| TASK REQUIREMENTS |
1/ Condense the opening post of the forum thread about old photos below, the one beginning "Can anyone tell me about these", into a short bulleted list that keeps its main facts.
2/ Carry the forum thread about old photos forward from its final line by writing the next reply.

| DOCUMENT SEGMENT |
──────

# old photos or prints



## pchboots

Can anyone tell me about these most likely Opera Singers and/or the photos/prints, found in my late grandfathers things. The paper wrapping says Melba, Caruso, Gluck, etc., and one has Kalgoorlie written in pencil on the back. My Grandfather lived in Kalgoorlie, Western Australia, from 1908 to 1927. The prints/photos are all 15" x 19" approx to the outside edge. There are 8 in total but none of my family even knew they existed. Even my father. Some have various studio names in the bottom right corner, such as Falk Studios, New York.


----------



## Rogerx

I did try with Google revers search, alas no information.
Only like gentlemen ore words like that, you can doe it yourself again, perhaps you recognize someone .
Good luck.


----------



## Eramire156

The first looks like the pianist Ignacy Jan Paderewski the last photo looks like violinist fritz kreisler


----------



## Merl

Eramire156 said:


> The first looks like the pianist Ignacy Jan Paderewski the last photo looks like violinist fritz kreisler


Yep, that certainly looks like Kreisler. Is that a photo, a print or is it something else?

──────

[Entries on target coordinates]
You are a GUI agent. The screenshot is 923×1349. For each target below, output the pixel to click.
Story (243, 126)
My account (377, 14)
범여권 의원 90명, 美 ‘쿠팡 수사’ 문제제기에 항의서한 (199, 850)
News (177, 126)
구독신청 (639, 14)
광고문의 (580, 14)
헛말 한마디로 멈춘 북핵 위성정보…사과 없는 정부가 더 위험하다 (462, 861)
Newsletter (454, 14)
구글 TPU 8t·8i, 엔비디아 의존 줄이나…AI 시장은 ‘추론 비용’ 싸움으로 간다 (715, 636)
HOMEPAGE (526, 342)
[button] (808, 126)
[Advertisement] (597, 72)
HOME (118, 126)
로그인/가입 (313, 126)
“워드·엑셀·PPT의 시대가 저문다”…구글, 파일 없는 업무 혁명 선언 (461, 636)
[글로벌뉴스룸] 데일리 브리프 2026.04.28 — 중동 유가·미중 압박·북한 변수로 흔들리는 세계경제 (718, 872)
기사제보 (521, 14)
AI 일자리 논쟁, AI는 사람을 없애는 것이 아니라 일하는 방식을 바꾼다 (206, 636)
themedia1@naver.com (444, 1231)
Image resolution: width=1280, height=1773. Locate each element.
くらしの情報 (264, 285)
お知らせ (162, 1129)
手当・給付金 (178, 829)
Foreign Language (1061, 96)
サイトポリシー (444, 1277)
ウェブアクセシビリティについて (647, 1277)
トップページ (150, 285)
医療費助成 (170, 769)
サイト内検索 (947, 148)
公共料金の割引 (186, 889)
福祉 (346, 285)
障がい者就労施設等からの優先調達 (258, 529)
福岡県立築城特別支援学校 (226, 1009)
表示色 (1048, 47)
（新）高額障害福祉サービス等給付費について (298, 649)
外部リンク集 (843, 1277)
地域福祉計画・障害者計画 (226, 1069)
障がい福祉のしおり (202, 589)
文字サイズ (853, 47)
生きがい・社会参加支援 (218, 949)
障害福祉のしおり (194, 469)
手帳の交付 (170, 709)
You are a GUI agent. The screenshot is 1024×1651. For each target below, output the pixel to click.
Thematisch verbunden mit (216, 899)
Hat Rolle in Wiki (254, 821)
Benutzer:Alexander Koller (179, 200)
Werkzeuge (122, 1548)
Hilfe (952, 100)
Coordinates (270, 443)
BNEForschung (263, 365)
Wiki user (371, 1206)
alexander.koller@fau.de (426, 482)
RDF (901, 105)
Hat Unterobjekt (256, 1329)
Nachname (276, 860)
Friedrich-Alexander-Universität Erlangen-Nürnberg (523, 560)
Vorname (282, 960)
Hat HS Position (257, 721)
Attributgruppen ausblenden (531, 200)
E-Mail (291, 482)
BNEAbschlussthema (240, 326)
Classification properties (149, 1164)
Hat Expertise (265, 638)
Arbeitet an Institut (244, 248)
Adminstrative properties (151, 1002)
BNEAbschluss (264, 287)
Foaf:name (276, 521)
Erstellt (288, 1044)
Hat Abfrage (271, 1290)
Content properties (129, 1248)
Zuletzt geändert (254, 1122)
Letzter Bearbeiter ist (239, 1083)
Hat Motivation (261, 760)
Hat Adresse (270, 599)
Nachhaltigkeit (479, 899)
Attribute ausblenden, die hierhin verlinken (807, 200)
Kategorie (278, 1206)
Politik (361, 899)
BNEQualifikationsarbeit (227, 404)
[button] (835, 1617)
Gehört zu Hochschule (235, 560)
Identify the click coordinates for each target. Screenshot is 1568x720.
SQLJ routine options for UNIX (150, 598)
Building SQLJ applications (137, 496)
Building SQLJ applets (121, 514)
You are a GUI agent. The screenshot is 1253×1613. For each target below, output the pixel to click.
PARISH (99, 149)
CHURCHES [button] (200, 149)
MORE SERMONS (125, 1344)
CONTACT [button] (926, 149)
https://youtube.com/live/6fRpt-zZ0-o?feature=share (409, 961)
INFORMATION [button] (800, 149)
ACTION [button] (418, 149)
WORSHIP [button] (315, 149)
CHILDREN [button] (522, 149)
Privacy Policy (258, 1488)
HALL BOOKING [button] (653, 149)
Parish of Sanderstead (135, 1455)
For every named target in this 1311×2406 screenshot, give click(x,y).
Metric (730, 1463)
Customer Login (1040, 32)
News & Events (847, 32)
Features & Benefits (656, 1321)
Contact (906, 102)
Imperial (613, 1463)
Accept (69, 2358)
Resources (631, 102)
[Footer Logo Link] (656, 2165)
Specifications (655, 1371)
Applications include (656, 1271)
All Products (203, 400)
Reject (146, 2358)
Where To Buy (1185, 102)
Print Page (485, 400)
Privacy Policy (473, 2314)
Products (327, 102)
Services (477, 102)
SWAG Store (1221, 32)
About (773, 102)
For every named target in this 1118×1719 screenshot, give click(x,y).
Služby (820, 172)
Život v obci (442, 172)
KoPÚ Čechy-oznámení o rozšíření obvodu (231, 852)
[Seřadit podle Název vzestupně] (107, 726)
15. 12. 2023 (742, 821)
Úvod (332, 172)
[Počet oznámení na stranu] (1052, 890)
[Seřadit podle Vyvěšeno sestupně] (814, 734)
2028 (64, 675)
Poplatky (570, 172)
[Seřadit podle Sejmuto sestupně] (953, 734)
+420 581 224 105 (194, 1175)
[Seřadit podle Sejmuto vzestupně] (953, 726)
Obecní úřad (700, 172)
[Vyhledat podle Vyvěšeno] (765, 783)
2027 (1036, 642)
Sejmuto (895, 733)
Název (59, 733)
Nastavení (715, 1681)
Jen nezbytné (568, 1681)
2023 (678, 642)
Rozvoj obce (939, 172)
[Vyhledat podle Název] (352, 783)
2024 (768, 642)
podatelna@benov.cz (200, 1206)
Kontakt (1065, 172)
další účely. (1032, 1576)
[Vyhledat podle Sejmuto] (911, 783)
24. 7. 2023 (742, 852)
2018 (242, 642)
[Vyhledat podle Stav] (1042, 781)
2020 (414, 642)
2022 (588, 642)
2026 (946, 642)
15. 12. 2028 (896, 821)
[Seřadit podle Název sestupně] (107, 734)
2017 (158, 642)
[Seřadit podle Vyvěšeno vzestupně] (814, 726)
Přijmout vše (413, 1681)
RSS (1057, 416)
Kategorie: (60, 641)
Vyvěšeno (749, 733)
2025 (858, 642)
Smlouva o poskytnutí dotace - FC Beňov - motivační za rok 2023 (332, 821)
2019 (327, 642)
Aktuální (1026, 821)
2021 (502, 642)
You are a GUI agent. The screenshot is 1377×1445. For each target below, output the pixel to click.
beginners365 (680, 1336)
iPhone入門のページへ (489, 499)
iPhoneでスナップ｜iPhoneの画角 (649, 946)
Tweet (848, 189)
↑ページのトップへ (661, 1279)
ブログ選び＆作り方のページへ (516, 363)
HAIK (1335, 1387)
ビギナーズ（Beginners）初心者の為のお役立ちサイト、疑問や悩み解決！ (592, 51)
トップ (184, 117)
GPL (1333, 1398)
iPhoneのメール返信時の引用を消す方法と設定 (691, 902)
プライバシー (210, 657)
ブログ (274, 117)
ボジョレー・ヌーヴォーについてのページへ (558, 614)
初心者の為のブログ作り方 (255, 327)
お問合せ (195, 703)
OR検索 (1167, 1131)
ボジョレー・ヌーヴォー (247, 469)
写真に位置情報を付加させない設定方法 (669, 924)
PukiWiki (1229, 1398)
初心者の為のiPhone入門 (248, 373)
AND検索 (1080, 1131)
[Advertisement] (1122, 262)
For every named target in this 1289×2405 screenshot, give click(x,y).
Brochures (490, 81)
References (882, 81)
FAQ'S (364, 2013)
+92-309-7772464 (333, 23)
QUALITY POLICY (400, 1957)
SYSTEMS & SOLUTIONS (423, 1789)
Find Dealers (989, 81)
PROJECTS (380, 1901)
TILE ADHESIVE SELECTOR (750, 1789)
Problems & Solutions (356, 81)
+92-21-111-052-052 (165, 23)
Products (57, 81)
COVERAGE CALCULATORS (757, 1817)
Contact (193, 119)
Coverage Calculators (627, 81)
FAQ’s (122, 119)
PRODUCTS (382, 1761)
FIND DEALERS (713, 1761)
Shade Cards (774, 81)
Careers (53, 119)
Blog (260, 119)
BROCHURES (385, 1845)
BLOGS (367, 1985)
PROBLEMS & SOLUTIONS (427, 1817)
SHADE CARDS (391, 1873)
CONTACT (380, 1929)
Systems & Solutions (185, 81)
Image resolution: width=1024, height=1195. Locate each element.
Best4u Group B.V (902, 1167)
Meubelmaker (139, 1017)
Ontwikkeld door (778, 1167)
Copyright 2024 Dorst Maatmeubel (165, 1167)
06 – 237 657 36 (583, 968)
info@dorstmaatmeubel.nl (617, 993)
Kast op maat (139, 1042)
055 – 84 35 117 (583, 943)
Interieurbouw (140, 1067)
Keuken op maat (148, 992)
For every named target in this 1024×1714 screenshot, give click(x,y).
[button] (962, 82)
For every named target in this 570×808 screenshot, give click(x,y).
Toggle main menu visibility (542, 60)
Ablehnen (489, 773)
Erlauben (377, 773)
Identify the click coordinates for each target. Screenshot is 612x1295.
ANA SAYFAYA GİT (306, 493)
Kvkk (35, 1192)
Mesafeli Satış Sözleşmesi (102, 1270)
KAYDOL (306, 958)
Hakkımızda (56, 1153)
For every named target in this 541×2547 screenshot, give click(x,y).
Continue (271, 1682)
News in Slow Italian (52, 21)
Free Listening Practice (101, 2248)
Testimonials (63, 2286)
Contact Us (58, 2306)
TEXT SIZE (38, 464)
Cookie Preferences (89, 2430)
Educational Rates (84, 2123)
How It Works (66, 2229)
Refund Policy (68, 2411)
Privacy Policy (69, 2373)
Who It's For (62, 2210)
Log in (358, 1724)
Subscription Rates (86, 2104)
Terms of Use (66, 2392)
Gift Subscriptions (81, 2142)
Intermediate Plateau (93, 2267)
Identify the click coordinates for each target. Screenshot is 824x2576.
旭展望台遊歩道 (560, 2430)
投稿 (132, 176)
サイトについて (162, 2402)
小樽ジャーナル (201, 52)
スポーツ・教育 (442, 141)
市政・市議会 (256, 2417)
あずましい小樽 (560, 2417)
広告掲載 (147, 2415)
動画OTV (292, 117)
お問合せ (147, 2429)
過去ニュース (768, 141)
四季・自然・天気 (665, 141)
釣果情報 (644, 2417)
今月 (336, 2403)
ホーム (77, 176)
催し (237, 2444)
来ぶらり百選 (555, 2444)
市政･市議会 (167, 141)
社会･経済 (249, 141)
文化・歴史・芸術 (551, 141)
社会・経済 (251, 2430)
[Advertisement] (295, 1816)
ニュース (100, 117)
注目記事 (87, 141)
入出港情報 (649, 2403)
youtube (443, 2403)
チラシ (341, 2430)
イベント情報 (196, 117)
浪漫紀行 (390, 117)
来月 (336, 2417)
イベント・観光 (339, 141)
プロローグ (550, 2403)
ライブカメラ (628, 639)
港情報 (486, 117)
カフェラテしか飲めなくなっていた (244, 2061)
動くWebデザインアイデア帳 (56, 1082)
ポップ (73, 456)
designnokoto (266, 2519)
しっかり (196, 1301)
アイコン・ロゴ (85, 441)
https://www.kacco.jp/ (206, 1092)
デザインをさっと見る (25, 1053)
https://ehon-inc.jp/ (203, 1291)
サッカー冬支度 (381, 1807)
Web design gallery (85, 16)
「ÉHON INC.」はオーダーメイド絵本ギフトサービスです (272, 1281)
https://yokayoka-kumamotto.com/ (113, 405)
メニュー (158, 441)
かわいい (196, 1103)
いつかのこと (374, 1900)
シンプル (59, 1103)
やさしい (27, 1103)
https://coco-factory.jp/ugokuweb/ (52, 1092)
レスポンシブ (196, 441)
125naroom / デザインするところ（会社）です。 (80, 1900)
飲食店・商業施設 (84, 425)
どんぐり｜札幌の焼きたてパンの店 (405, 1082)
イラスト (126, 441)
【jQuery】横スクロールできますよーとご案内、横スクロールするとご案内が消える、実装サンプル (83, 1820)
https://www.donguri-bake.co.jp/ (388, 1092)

──────

| TASK-BY-TASK OUTPUTS |
1/
- The poster found 8 photos or prints, most likely of opera singers, among their late grandfather's things. No one in the family, not even the poster's father, knew they existed.
- The paper wrapping says Melba, Caruso, Gluck, etc.
- One has "Kalgoorlie" written in pencil on the back. The grandfather lived in Kalgoorlie, Western Australia, from 1908 to 1927.
- All measure about 15" x 19" to the outside edge.
- Some have studio names in the bottom right corner, such as Falk Studios, New York.
- The poster asks for any information about the people and the pictures.

2/
----------



## Rogerx

After some digging you two could be right.


----------



## wkasimer

I think that the two singes are Emma Calve and Marcel Journet.


----------



## Rogerx

I do hope OP checks it from time to time .


----------



## wkasimer

Rogerx said:


> I do hope OP checks it from time to time .


I didn't realize that the thread was old....


----------



## Rogerx

wkasimer said:


> I didn't realize that the thread was old....


It isn't only OP never been back again .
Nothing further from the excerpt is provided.